Trust me, no one ever went broke underestimating the taste of the American people.
By the time the 90’s rolled around, our society burned thru 4 decades of constant shifts in popular styles in music, and by that point the idea of nostalgic parody became in and of itself a style of its own. Think B-52’s as a perfect example of that concept, although Weird Al Yankovic created his own style thru masterful parody all by himself.
In 1990, a group out of Atlanta called The Black Crowes hit the scenes with a truly iconic album, Shake Your Money Maker. A callback to classic blues mixed with soul inspiration from 70s rock gods like Faces or The Rolling Stones, the entire album’s tracklist reads like a greatest hits album, highlighted by a revamped rocking version of Otis Redding’s Hard To Handle. They even mixed in their reworking of 80s ballads with She Talks To Angels, and suddenly these guys were giants on rock radio.

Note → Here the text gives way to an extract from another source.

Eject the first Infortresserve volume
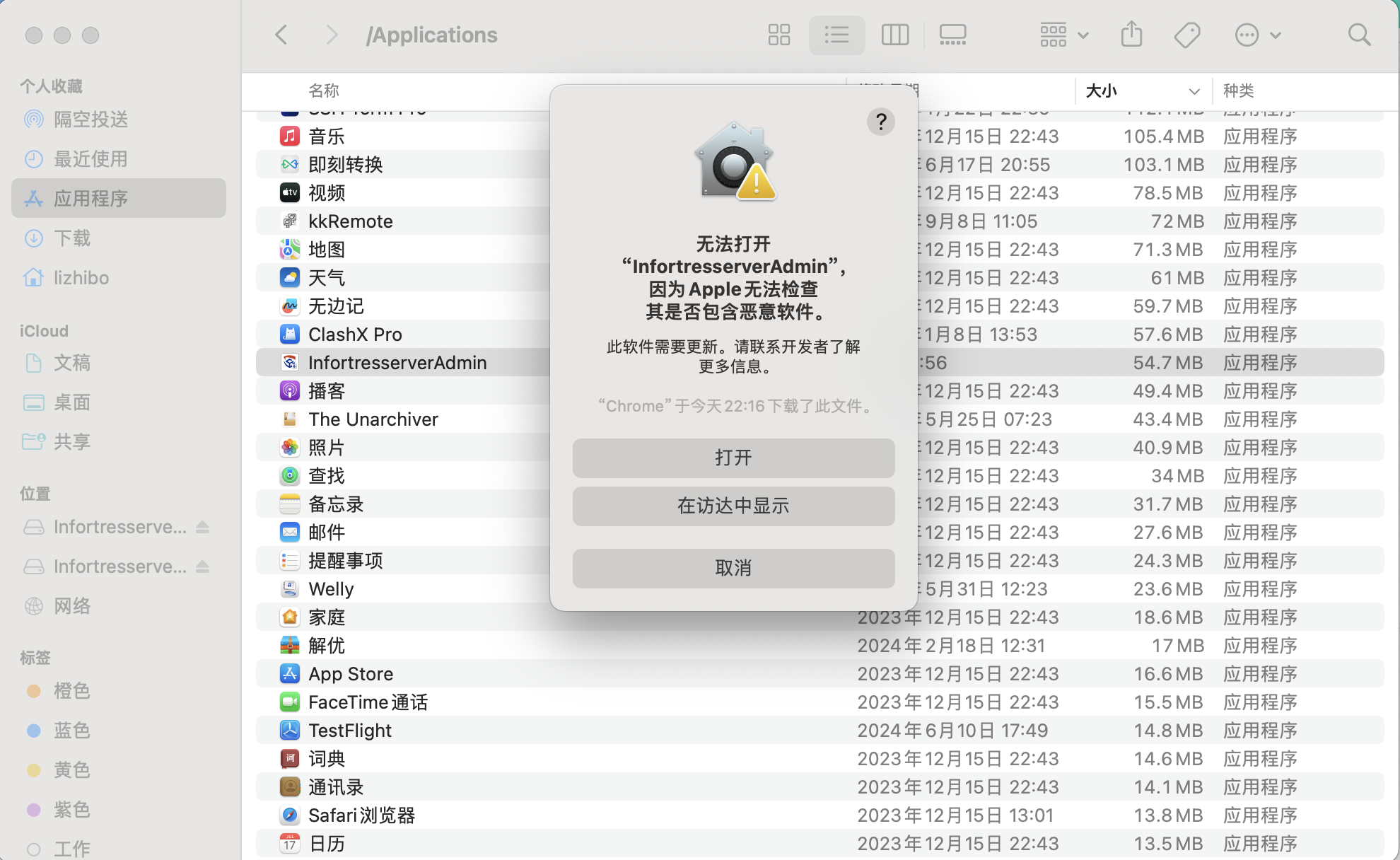Viewport: 1400px width, 860px height. pyautogui.click(x=203, y=527)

Two years later, they followed up with their sophomore album, The Southern Harmony and Musical Companion which was just as popular but had double the musicality and skill. It was the very first album in history to feature four separate #1 hits on the rock charts. Everything these guys touched turned to gold. Suddenly, they were rock cornerstones for their generation playing their version of inspired rhythm and blues southern rock that was all but dead up until that point.
Led by brothers Chris and Rich Robinson, the group then set out to create their masterpiece album. However, as brothers are sometimes apt to do, Chris and Rich began fighting for creative control, both in the studio and in physical altercations. That dynamic of strife coupled with personal crisis created a toxic environment. The final product was a commercial failure but one of the most brilliant albums of our generation.